Por causales y motivos diversos, como un hecho que no puede ni debemos dejar naufragar, vuelven al tapete los derechos humanos a los medios de opinión.  Sea por los  nuevos juicios en casos de violadores de los derechos humanos (caso Cheyre et al.), sea para referirse a su importancia en el ámbito de la educación ciudadana, la salud, las pensiones, en referencia a los derechos de pueblos originarios o la importancia que tienen para redefinir el modelo de desarrollo en el país.

Lo nuevo es su referencia multidimensional: los DD.HH. son importantes tanto para el pasado-presente, como para el presente-futuro. Han podido  sortear no sin dificultades su banalización, o el intento de radicarlos únicamente como algo perteneciente al pasado o como derechos de libertad individual. No ha resultado hasta ahora el típico barrer bajo la alfombra aquello que nos disgusta de nosotros mismos. Es probable que esto se deba a que el ataque a los derechos humanos –y no me refiero solamente a los hechos ligados a la eliminación de compatriotas, sino también a los derechos económicos, sociales y culturales–,  no fue algo casual y acotado, sino una acción sistemática de tal calado, que se ha instalado en nuestra historia como la herida ética más profunda para la convivencia como nación y, por tanto, como algo imposible de eludir en sus implicancias para nuestra cultura política pública.

A pesar de las 21 mil leyes aprobadas en el país, el ethos dominante sigue siendo el mercadista-neoliberal: compita, concurse, triunfe, gánele al otro, acumule cosas y bienes, brille, use tretas y trampas, mienta, todo se vale en función del poder, el ranking, el éxito, el destaque individual, lo útil, el dinero. Todo se vale para no quedar del lado oscuro de la luna.

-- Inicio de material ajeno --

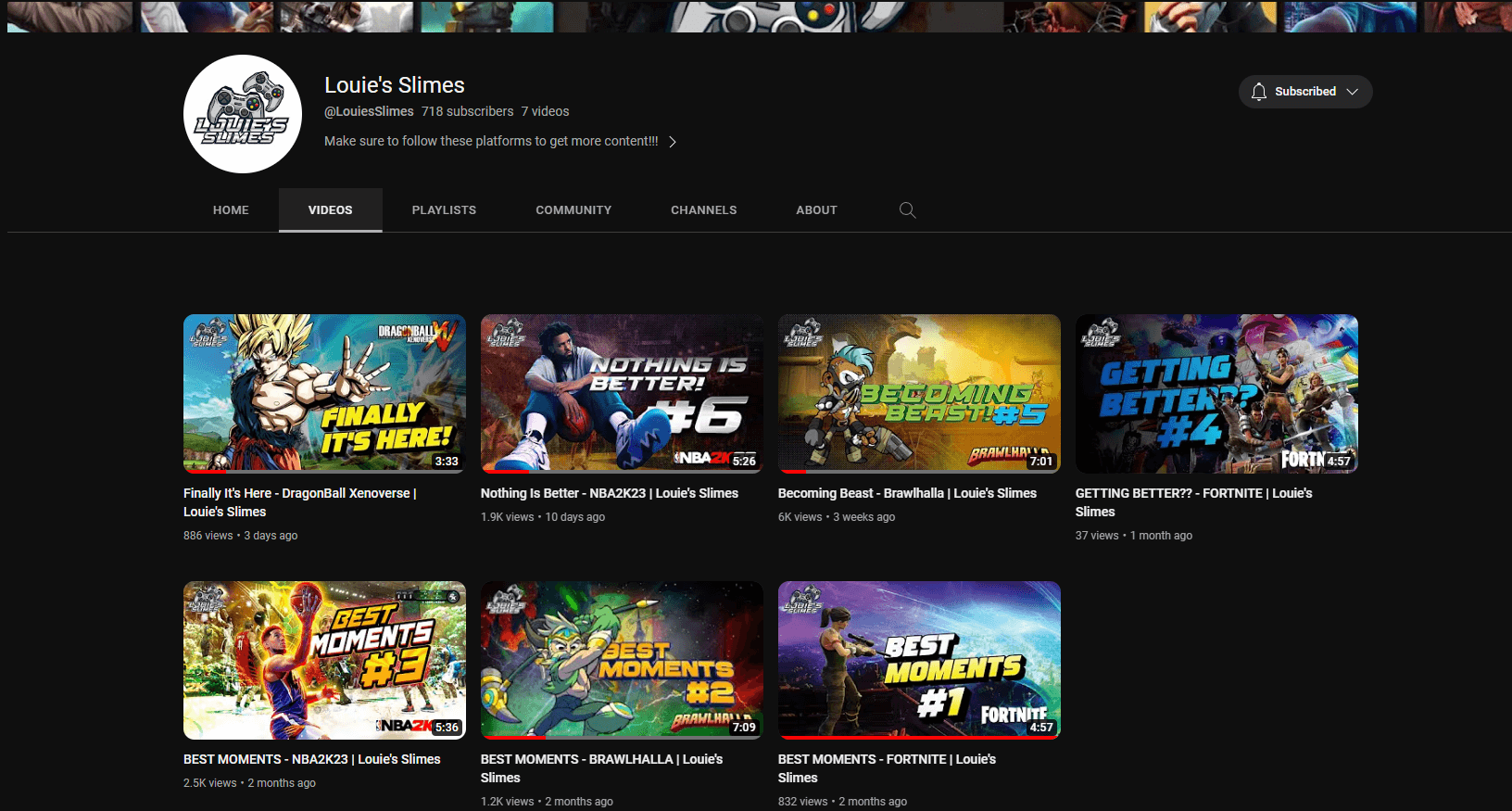Image resolution: width=1512 pixels, height=811 pixels.
Task: Play the Best Moments #2 Brawlhalla thumbnail
Action: pos(622,660)
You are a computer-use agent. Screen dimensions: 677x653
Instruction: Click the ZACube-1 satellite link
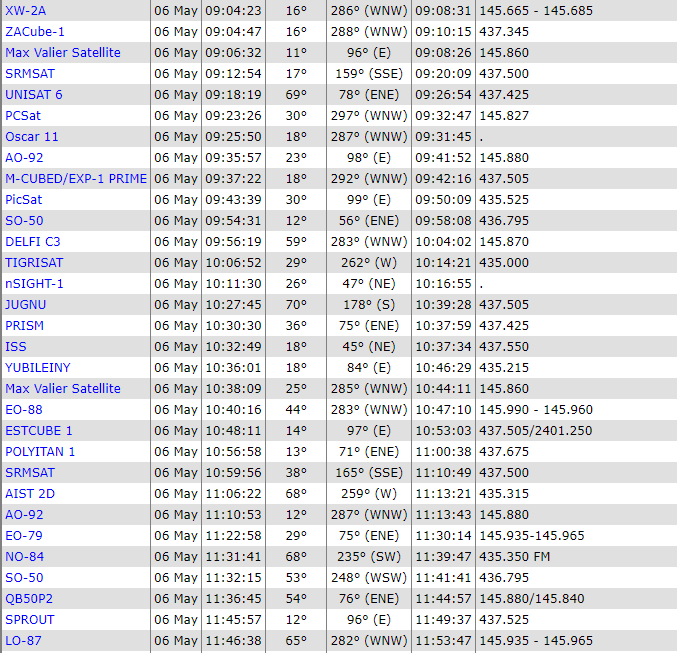click(35, 32)
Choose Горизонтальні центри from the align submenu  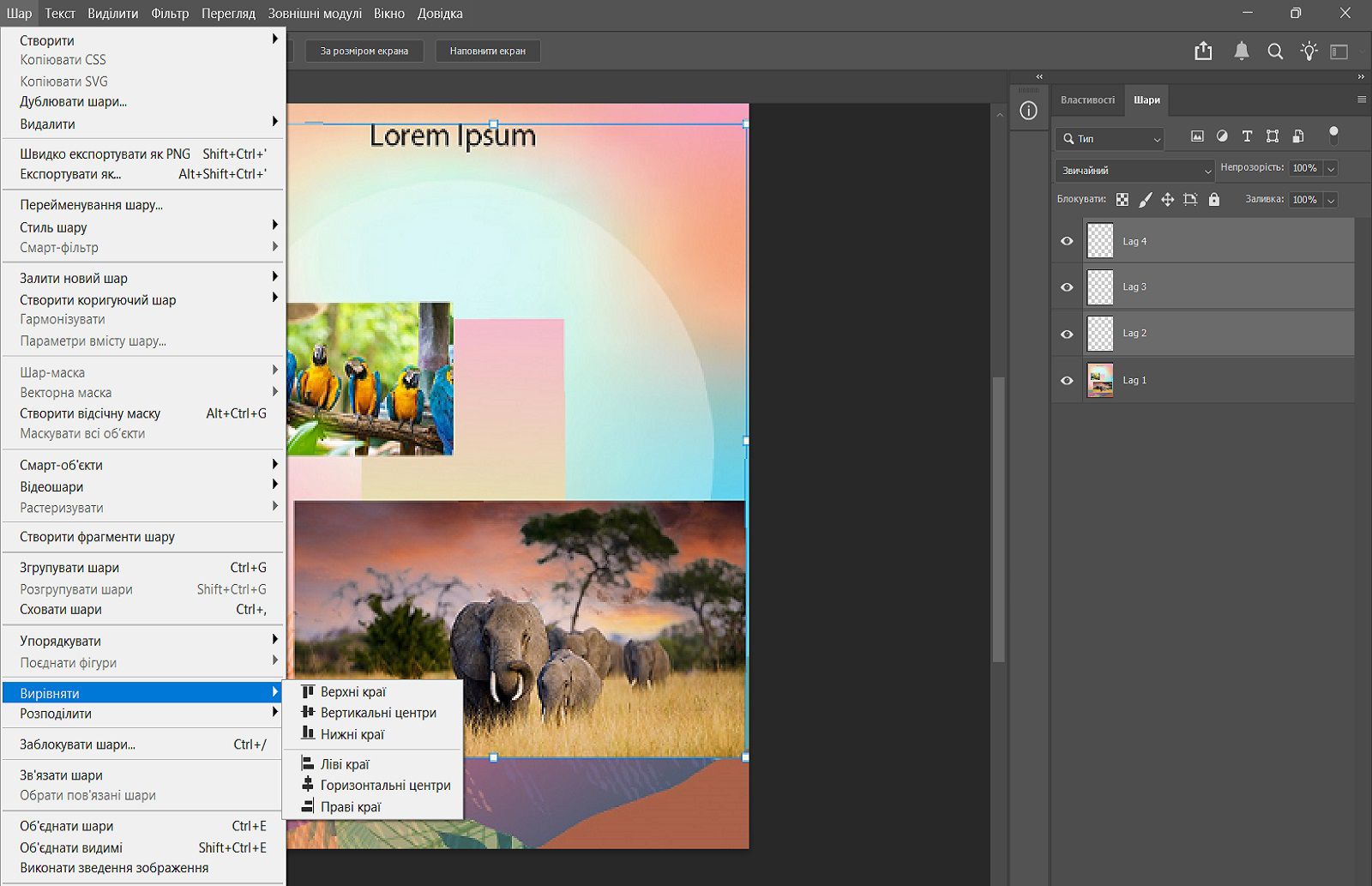coord(384,785)
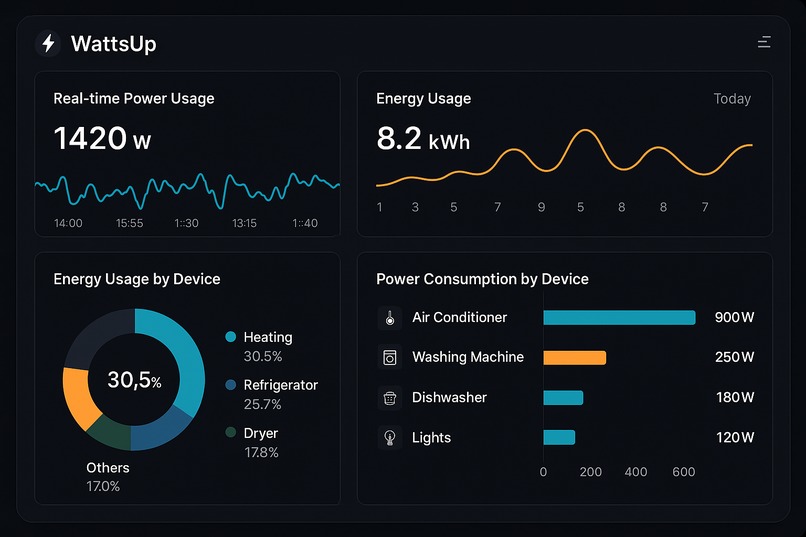Select the orange donut chart segment
The image size is (806, 537).
point(79,398)
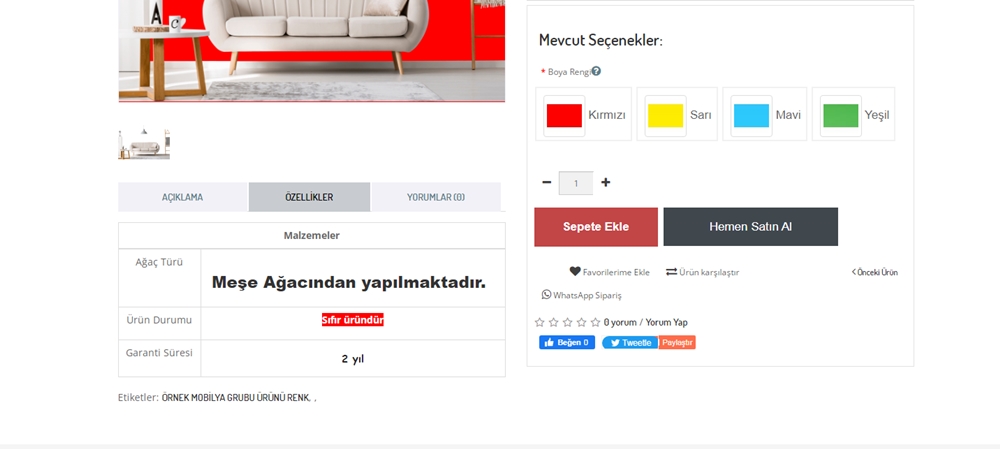Click the Tweetle button
The height and width of the screenshot is (449, 1000).
click(630, 342)
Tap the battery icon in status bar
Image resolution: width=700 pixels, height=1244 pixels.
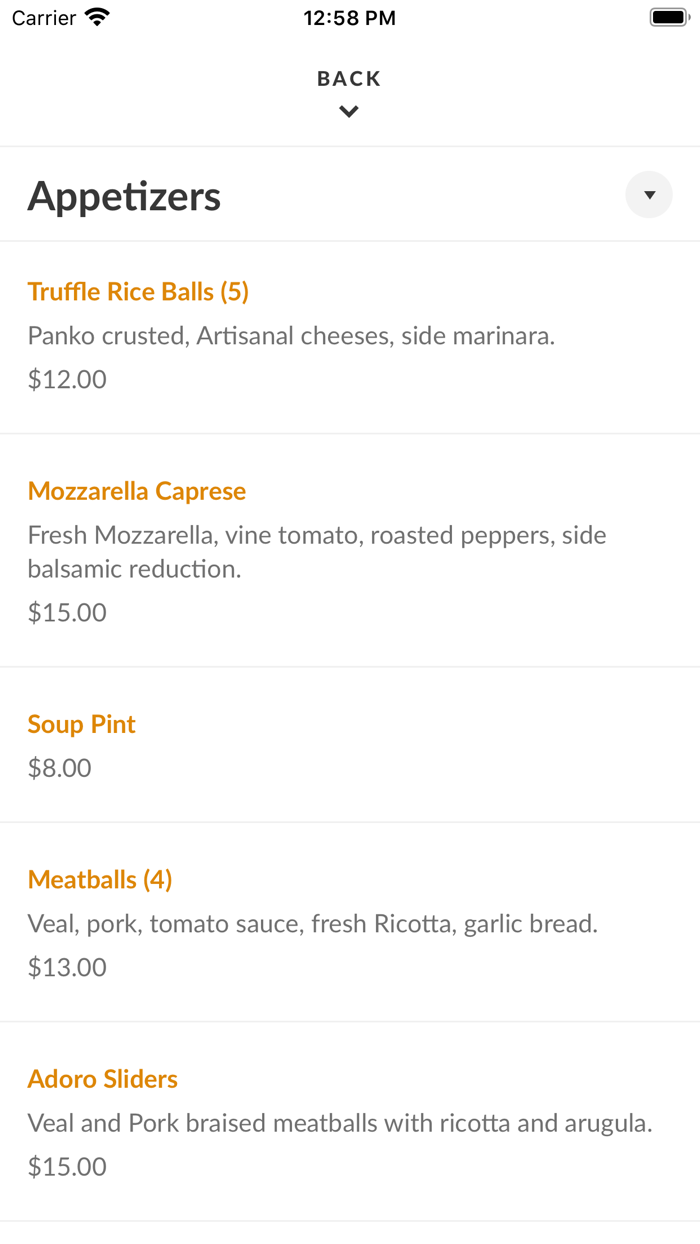click(666, 17)
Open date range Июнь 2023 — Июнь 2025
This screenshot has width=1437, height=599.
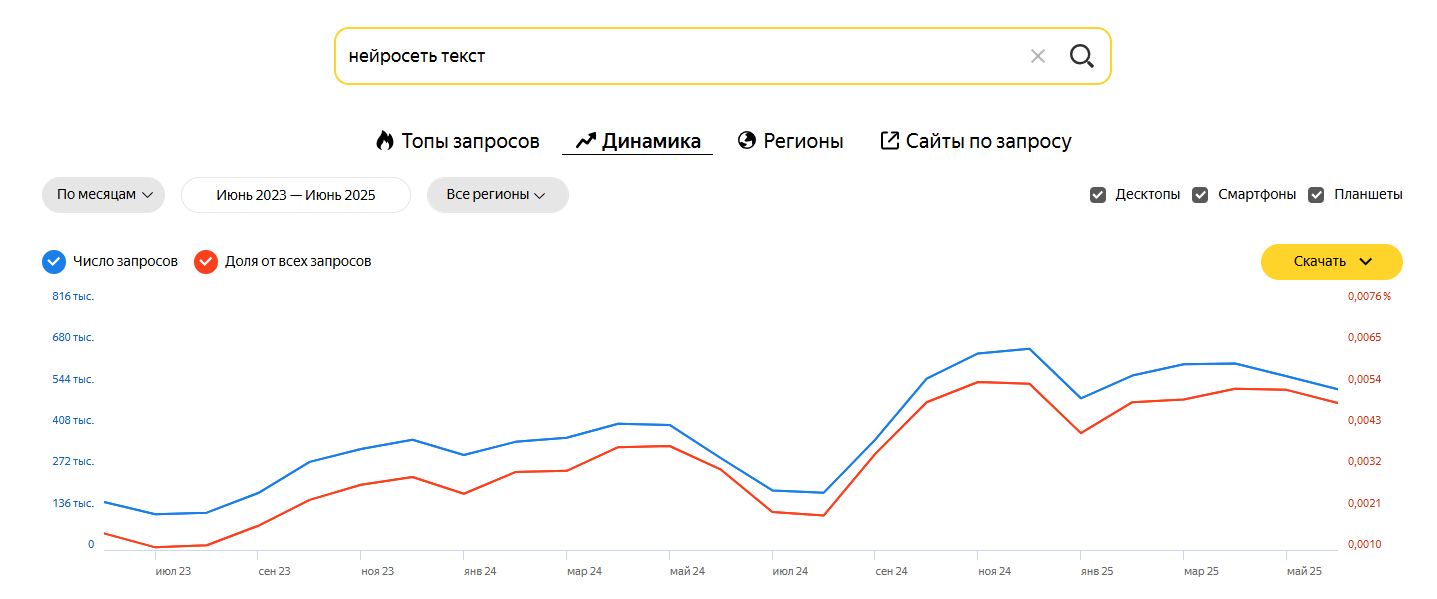295,195
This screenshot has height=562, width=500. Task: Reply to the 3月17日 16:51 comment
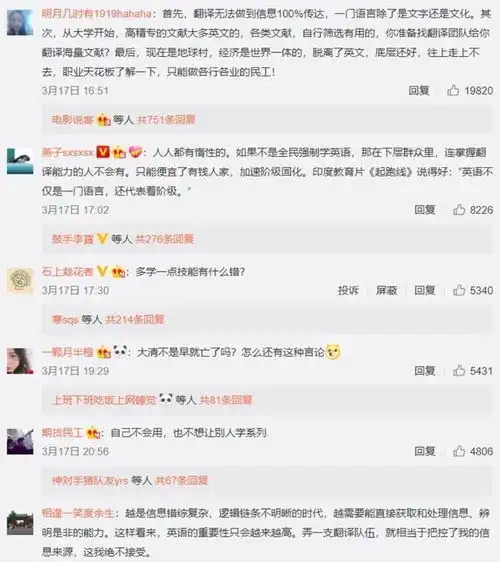click(419, 90)
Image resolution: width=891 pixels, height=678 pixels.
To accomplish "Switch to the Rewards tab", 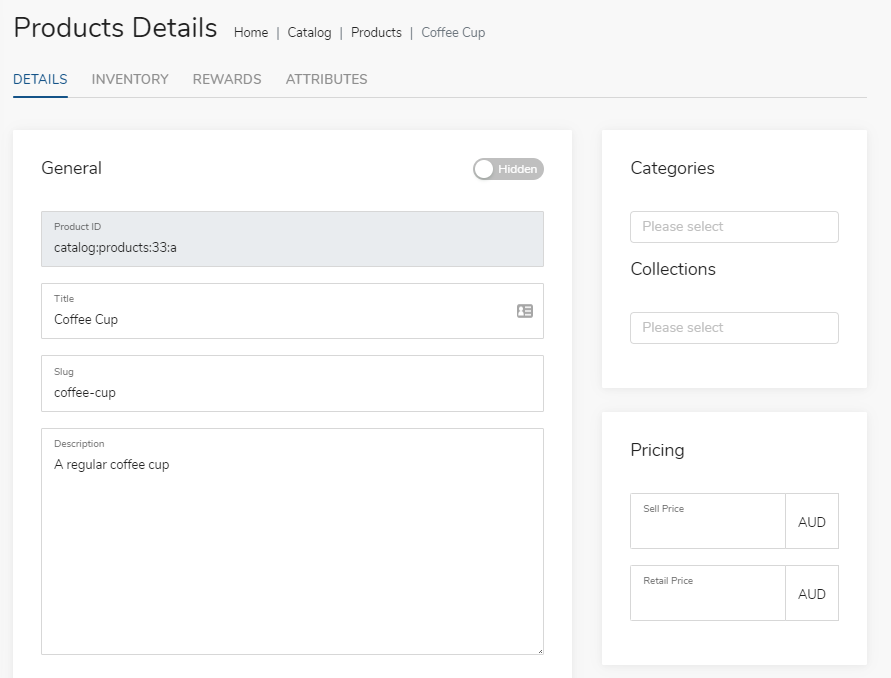I will coord(227,79).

La imposición autoritaria de un  modelo de modernización de signo neoliberal trajo consigo la negación y violación sistemática de esos derechos –con muchas complicidades de diverso origen–, fragmentó el lazo social republicanista, pretendió imponer el olvido, la banalización del mal, haciéndolos parte de nuestra paradójica identidad ciudadano-moral, no resuelta hasta el día de hoy.  En esta nueva identidad recreada esa desposesión de derechos y la impunidad se revelaron como ejes de socialización del país mayoritario. Y, con sus más y sus menos, más allá de leyes y decretos, se expandieron de manera transversal. Hasta dónde entonces el ethos nacional es uno atravesado por una lógica de la impunidad, es decir, por una forma de acción recurrente que no asume su responsabilidad por sus palabras y actos.

Hasta dónde funciona aquí el efecto mimético: si aquellos que han asesinado, torturado, robado al fisco o engañado a sus clientes, quedan impunes (es decir, ponen al derecho a su favor), bueno, ¿por qué debo yo actuar de distinta manera? Y esto puede replicarse a todo nivel de la sociedad.

Se trata de una desposesión y una impunidad empujada desde la ética del libre mercado y del cálculo costo beneficio: a pesar de las 21 mil leyes aprobadas en el país, el ethos dominante sigue siendo el mercadista-neoliberal: compita, concurse, triunfe, gánele al otro, acumule cosas y bienes, brille, use tretas y trampas, mienta, todo se vale en función del poder, el ranking, el éxito, el destaque individual, lo útil, el dinero. Todo se vale para no quedar del lado oscuro de la luna.

¿Acaso la memoria irresuelta del  pasado-presente, no nos sigue penando en la corrupción estructural que estamos viviendo como país? ¿Podemos pensar que el ethos de impunidad y de desposesión de derechos que hemos experimentado en todos estos años, no está también tras la crisis generalizada de legitimidad ético-política del accionar de la actual elite, de las instituciones, así como de nuestras propias fallas en las maneras de convivir?

Después de lo sucedido a partir de 1973, al parecer no podemos actuar y pensar sin tomar en cuenta “el deber de memoria” y de crítica de la impunidad y, por su intermedio, repensar la política, la moral, la educación o la verdad,  a la luz ahora de la barbarie y sus largas sombras...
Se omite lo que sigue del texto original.